After the historic year of 2014, the appetite for Scotland’s food and drink brands shows no sign of being satisfied in the coming 12 months. Our food and drink sector relished the opportunity to showcase its produce to the supply of sports spectators from the UK and overseas and to promote the provenance of its products to those at home as we ruminated over the constitutional future.
Local sales of Scottish produce are up, according to Asda, and the year’s visitor statistics are expected to show a hearty surge. It would not, therefore, seem too greedy to anticipate another jump in the right direction towards hitting the industry sales target of £16.5bn by 2017, as set by Scotland Food and Drink.
Indeed Grant Thornton’s recent report identifying Scotland’s Top 100 Limited Companies listed 21 from the food, beverage and leisure sector (including three of the top four) and revealed the sector as Scotland’s top performer by profitability, with operating profit growth of 157 per cent.
We are now into the Year of Food and Drink 2015, a Scottish governmentinitiative led in partnership by EventScotland, VisitScotland and Scotland Food and Drink. With the aim of the initiative being to spotlight, celebrate and promote Scotland’s natural larder and quality produce to its people and visitors, this would seem the perfect platform from which to harvest the fruits of 2014.
Innovation and new product development are essential to the growth of the sector, particularly in this age which is waging a war on sugar and witnessing a significant rise of the health and lifestyle product.
The opening of the Scottish Centre for Food Development and Innovation at Queen Margaret University, Edinburgh in December could therefore not have come at a better time. With a dedicated micro-biology laboratory, a fully-equipped sensory suite, a dedicated chemistry laboratory and a technology room for the testing of new devices, the centre will allow food and drink companies to work alongside academia in developing a wealth of new products.

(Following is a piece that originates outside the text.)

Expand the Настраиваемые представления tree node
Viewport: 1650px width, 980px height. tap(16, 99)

Stirling’s iQ Chocolate recently worked with QMU in validating the 21 health benefits of their organic superfood chocolate bars which are sweetened using only organic coconut blossom nectar.
But as established industry leaders and emerging sector stars alike would appear to be keenly aware, the key ingredient in capitalising on this chance to further spread the word of Scotland’s gastronomic wares is the creation of a visually recognisable brand.

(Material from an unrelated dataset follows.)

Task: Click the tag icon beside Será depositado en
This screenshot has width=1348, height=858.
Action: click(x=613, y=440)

The appeal of Scotland’s produce lies in its quality and its provenance and in the innovation shown by its producers. It is through the medium of a powerful brand that these elements have time and again been conveyed to consumers, both home and abroad, with resounding success.

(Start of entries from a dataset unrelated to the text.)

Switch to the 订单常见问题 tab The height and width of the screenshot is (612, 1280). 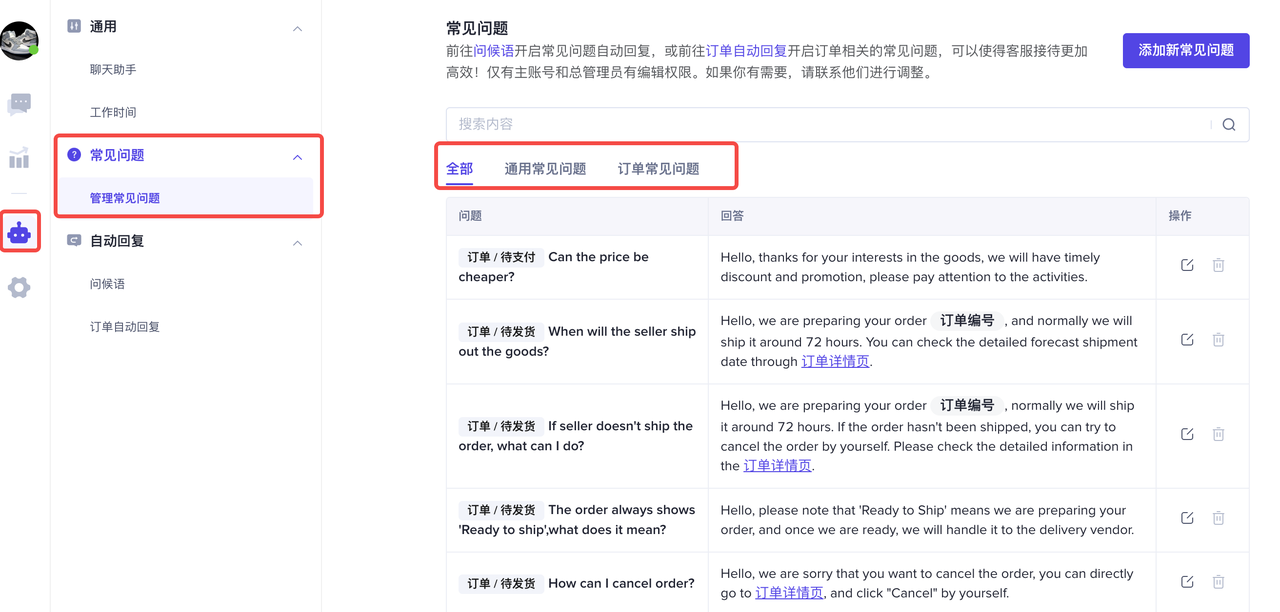tap(658, 169)
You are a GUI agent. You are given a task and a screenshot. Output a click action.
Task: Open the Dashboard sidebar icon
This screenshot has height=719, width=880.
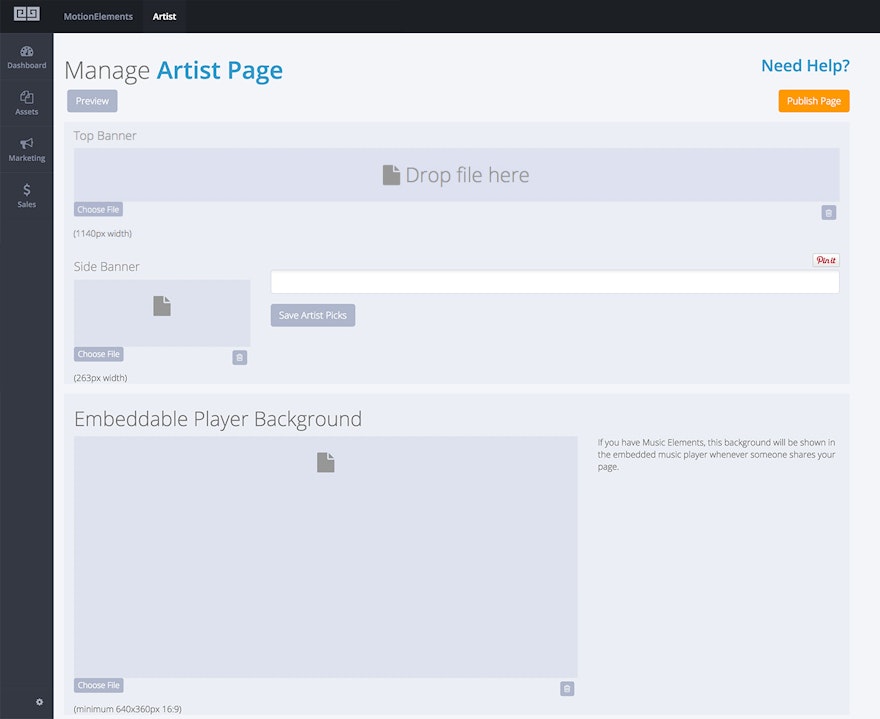click(x=27, y=57)
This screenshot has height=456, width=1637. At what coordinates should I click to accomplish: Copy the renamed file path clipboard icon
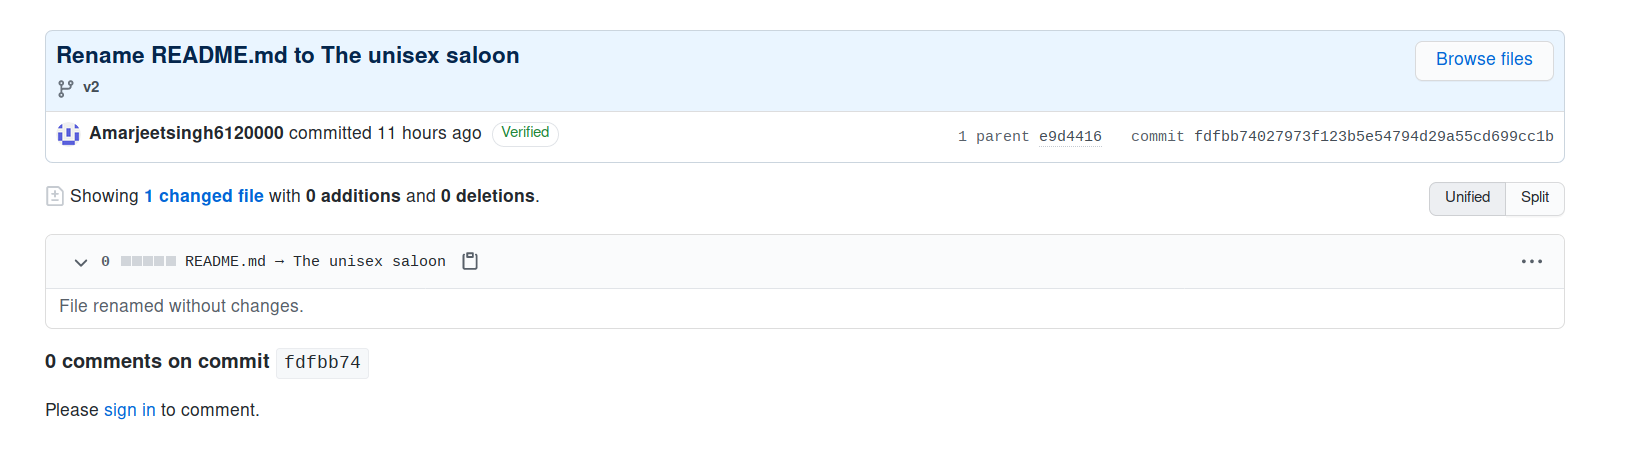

Those at the forefront of the sector are looking to engage directly with their consumers and engender goodwill and brand loyalty.
In this, the social media era, the results can be far-reaching, both in terms of geography and impact. A carefully-employed social media campaign (as used to great effect by players in the craft beer industry such as Brewdog and Innis & Gunn) can create such enthusiasm and passion as to result in a voluntary workforce of brand ambassadors, eager to promote all that the brand is intended to represent.
These unpaid workers can generate funds not only by being fervent consumers and marketeers, but by becoming investors too, as they participate in crowd-funding schemes in an effort to become a part of the brand they so strongly support.
This year producers would well be well advised to protect their brands and any underlying intellectual property created in the course of new product development.
Competitive as the marketplace may be, as Scotland’s producers share their provenance stories in the course of the Year of Food and Drink, we can expect many of them to continue in the spirit of collaboration which has already served them so well.
Scotland’s food and drink players have shown themselves to be resourceful in joining forces to raise awareness of their category as a whole, with the country’s eight producers of rapeseed oil (Black & Gold, Borderfields, Cullisse, Mackintosh of Glendaveny, Ola Oils, Summer Harvest and Supernature) who have formed the collective group, Scottish Rapeseed Oil, being one such example.
Our food and drink sector is enjoying what can be described as a ‘golden era’. This year dishes up an opportunity for our producers to seek to make loyal consumers out of those, both in Scotland and globally, who sampled their wares during the events of 2014.
Through targeted marketing, product innovation and development and collaboration, Scotland’s hungry food and drink sector has every chance of continuing to grow and thrive.